(Dataset entries)
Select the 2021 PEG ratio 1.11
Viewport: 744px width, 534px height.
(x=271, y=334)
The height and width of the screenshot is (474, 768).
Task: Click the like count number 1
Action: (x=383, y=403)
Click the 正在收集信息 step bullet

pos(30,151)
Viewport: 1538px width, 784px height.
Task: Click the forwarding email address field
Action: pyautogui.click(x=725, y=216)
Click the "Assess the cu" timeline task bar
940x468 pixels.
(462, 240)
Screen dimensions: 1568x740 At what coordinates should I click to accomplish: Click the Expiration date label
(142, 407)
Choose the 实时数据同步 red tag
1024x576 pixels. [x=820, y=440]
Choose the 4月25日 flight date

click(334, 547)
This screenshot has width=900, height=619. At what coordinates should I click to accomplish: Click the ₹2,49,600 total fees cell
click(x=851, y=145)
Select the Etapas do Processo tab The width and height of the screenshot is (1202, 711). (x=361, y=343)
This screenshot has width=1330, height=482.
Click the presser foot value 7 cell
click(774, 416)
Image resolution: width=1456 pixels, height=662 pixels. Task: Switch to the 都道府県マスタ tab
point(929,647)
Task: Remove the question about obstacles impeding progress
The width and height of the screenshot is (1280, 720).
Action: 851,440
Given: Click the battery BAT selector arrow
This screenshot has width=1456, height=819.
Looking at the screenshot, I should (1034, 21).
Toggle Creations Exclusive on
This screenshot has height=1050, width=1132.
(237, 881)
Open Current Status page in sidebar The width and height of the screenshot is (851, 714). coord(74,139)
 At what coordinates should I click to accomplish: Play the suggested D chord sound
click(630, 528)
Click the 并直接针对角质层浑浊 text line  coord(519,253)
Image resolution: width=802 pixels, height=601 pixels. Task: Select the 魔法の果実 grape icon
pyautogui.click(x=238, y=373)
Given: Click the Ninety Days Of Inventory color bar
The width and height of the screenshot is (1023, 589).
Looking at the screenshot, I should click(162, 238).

--- What is needed ---
Which lines above hold the string "Given"? Copy every one of them.

--- Reply ---
Given: Click the battery BAT selector arrow
Given: Click the Ninety Days Of Inventory color bar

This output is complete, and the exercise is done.